Tulisan ini kami rangkum agar menunjukkan kepada Anda
bahwa kewajiban ganda ini menandakan adanya pergeseran paradigma dalam hukum
paten Indonesia. Hukum tidak lagi memandang lisensi sebagai kontrak
perdata biasa yang sepenuhnya tunduk pada asas kebebasan berkontrak, melainkan
sebagai perbuatan hukum yang memiliki dimensi publik dan berdampak pada
ekosistem ekonomi yang lebih luas. Pada dasarnya, sebuah perjanjian
lisensi berakar pada hukum perikatan sebagaimana diatur dalam Buku III Kitab
Undang-Undang Hukum Perdata (selanjutnya disebut KUHPerdata).
Namun, UU Paten, sebagai lex specialis,
menyimpangi dari asas konsensualisme murni dengan menambahkan syarat formalitas
dan publisitas. Penyimpangan ini diperlukan karena objek perjanjian (yaitu
paten) adalah hak eksklusif yang bersifat monopoli temporer dan diberikan oleh
negara. Hak ini memiliki dampak langsung terhadap publik, termasuk kompetitor,
konsumen, dan kepentingan nasional secara umum.
Oleh karena itu, negara, melalui Direktorat Jenderal
Kekayaan Intelektual (DJKI), memiliki kepentingan untuk mengetahui, mengawasi,
dan mempublikasikan setiap bentuk pemanfaatan hak eksklusif tersebut.
Pendaftaran berfungsi sebagai mekanisme pengawasan negara untuk memastikan
perjanjian tidak memuat klausula yang merugikan kepentingan nasional
sebagaimana dilarang dalam Pasal 78 UU Paten, sekaligus
memberikan kepastian hukum kepada pihak ketiga.
Dengan demikian, perjanjian lisensi paten dapat
dipandang sebagai sebuah kontrak hibrida yaitu Dimana ia berakar pada hukum
privat, tetapi memiliki konsekuensi dan persyaratan hukum publik yang kuat.
Kegagalan memenuhi syarat publik ini akan “menurunkan derajat” perjanjian
tersebut, membuatnya tidak efektif terhadap dunia luar.

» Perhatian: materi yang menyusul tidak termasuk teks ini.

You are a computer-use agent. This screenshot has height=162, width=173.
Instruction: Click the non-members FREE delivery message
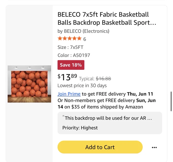[107, 104]
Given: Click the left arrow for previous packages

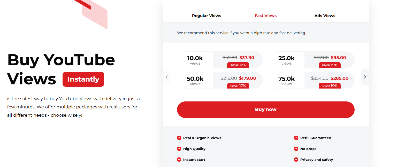Looking at the screenshot, I should point(167,77).
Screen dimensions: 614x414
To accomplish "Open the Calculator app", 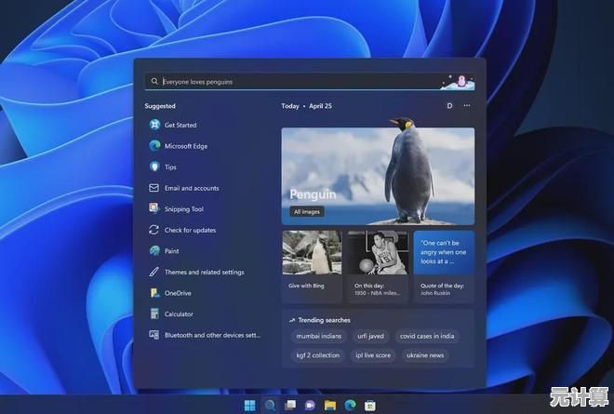I will [x=179, y=314].
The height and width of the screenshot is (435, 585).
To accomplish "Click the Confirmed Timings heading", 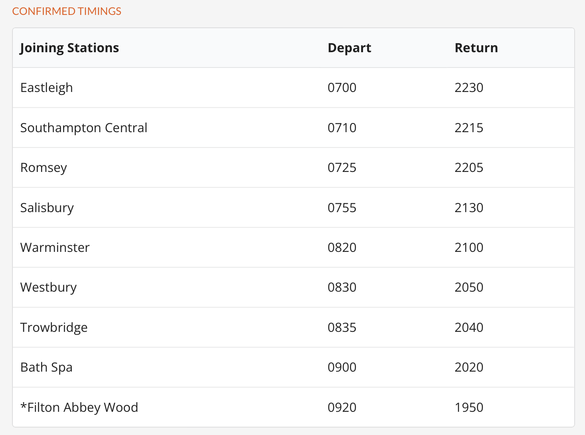I will coord(67,11).
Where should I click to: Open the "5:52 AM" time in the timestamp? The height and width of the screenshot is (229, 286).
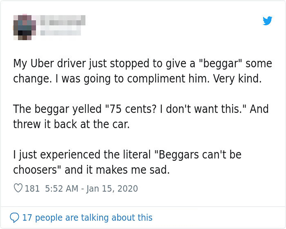pos(61,189)
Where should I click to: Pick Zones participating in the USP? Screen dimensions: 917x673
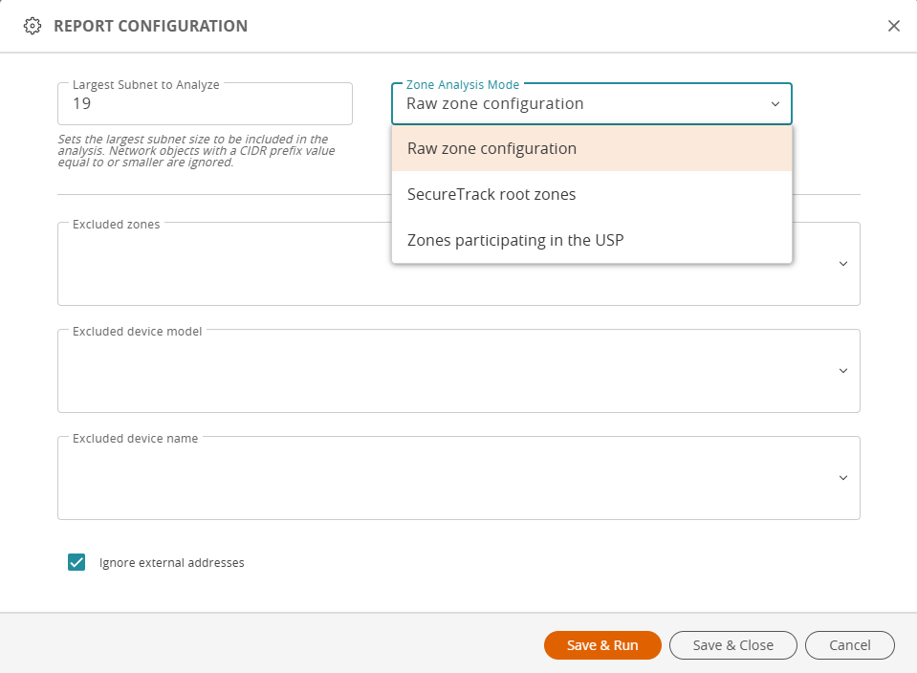click(592, 240)
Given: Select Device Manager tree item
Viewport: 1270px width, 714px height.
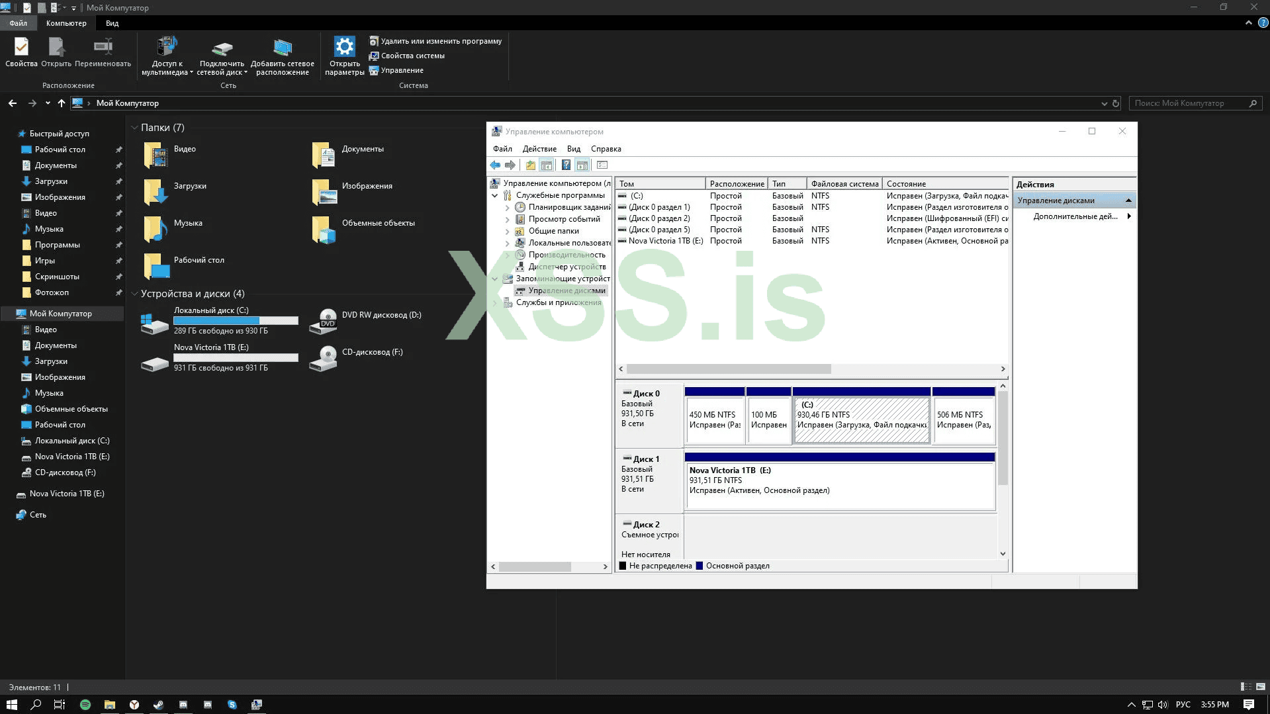Looking at the screenshot, I should coord(567,267).
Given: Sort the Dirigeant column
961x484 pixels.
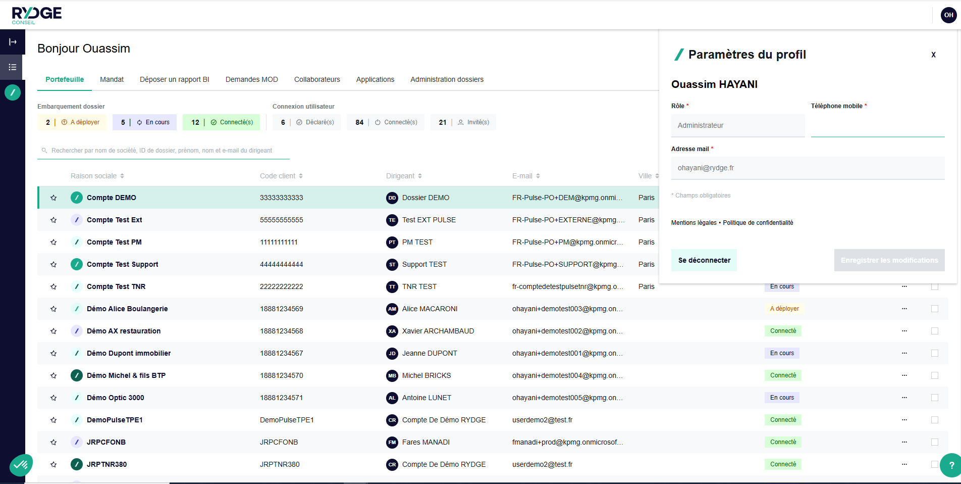Looking at the screenshot, I should (x=404, y=176).
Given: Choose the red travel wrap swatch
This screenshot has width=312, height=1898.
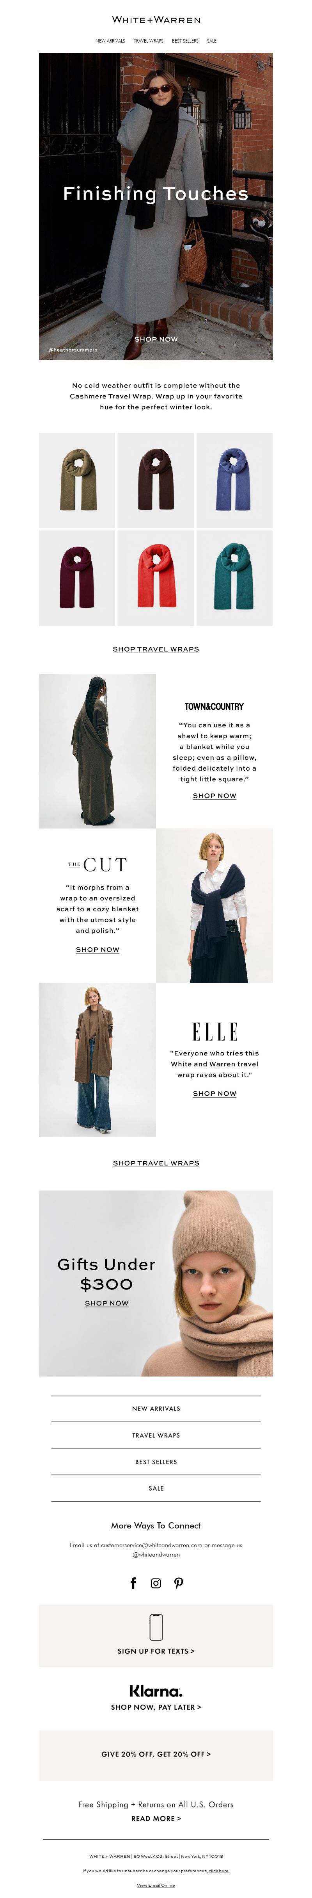Looking at the screenshot, I should point(156,578).
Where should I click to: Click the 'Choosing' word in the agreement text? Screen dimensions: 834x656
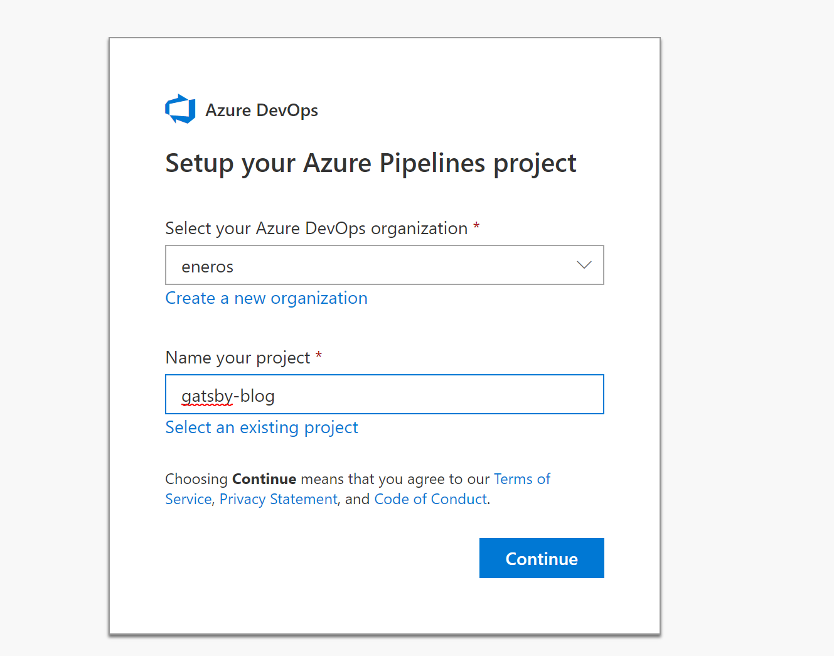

Hakikat Paten sebagai Hak Eksklusif Berdasarkan Undang-Undang Nomor 13 Tahun 2016
Menurut ketentuan Pasal 1 Angka 1 UU Paten:
“Paten
adalah hak eksklusif yang diberikan oleh negara kepada inventor atas hasil
invensinya di bidang teknologi untuk jangka waktu tertentu melaksanakan sendiri
invensi tersebut atau memberikan persetujuan kepada pihak lain untuk
melaksanakannya”.
Definisi ini mengandung beberapa elemen fundamental.
Pertama, paten adalah hak yang bersifat eksklusif, artinya hanya
pemegang paten yang berhak secara hukum untuk mengeksploitasi invensi tersebut
secara komersial. Kedua, hak ini diberikan oleh negara, yang menegaskan
bahwa paten bukanlah hak yang timbul secara alamiah, melainkan melalui proses
permohonan dan pemeriksaan substantif yang ketat oleh otoritas negara. Ketiga,
objek perlindungannya adalah invensi di bidang teknologi yang memenuhi
syarat kebaruan, mengandung langkah inventif, dan dapat diterapkan dalam
industri.
Sifat eksklusif ini dijabarkan lebih lanjut dalam Pasal
19 UU Paten, yang memberikan hak kepada pemegang paten untuk
melaksanakan paten yang dimilikinya dan untuk melarang pihak lain yang
tanpa persetujuannya melakukan serangkaian perbuatan, antara lain membuat, menggunakan, menjual, mengimpor,
menyewakan, atau menyerahkan produk yang diberi paten. Hak untuk melarang
inilah yang menjadi inti dari nilai ekonomi sebuah paten.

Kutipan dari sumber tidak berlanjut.